#### Task to complete:
Copy the lines below word for word, beginning at the start of the material and continuing through the line that contains "click(1323, 672)", with that line included.

(Excerpt from a dataset)
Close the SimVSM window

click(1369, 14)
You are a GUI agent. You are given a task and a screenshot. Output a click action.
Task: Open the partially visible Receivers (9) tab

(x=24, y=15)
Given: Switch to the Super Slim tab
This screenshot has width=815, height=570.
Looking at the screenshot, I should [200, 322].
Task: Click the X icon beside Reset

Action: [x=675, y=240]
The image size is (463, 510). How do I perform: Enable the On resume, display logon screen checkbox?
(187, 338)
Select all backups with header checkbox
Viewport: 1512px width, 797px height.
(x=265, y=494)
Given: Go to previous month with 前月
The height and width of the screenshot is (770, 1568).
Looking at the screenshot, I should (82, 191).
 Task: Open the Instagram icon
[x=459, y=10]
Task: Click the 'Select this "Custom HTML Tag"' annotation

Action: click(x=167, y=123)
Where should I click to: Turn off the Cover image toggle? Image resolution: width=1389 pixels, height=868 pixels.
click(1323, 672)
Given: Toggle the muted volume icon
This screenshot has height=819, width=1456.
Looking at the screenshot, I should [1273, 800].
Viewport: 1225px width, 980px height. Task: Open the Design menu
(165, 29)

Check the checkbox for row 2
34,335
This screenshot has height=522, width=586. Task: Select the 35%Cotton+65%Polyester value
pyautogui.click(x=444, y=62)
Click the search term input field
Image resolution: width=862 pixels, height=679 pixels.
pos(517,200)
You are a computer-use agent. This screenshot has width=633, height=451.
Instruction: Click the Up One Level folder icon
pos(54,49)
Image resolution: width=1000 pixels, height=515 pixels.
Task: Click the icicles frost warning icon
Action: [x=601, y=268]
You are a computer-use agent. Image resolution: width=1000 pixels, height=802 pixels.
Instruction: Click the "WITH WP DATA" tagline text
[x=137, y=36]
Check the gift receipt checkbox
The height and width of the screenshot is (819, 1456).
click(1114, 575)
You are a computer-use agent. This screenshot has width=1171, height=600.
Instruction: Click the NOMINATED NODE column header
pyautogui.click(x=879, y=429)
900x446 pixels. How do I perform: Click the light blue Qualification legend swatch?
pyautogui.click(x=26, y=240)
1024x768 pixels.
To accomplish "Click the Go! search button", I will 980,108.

#### Correct response:
Close the SimVSM window

click(1369, 14)
You are a GUI agent. You are given a task and a screenshot. Output a click action.
Task: Open the partially visible Receivers (9) tab

(x=24, y=15)
Given: Switch to the Super Slim tab
This screenshot has width=815, height=570.
Looking at the screenshot, I should [200, 322].
Task: Click the X icon beside Reset

Action: [x=675, y=240]
The image size is (463, 510). How do I perform: Enable the On resume, display logon screen checkbox?
(187, 338)
Select all backups with header checkbox
Viewport: 1512px width, 797px height.
(x=265, y=494)
Given: Go to previous month with 前月
The height and width of the screenshot is (770, 1568).
Looking at the screenshot, I should (82, 191).
 Task: Open the Instagram icon
[x=459, y=10]
Task: Click the 'Select this "Custom HTML Tag"' annotation

Action: click(x=167, y=123)
Where should I click to: Turn off the Cover image toggle? Image resolution: width=1389 pixels, height=868 pixels.
click(1323, 672)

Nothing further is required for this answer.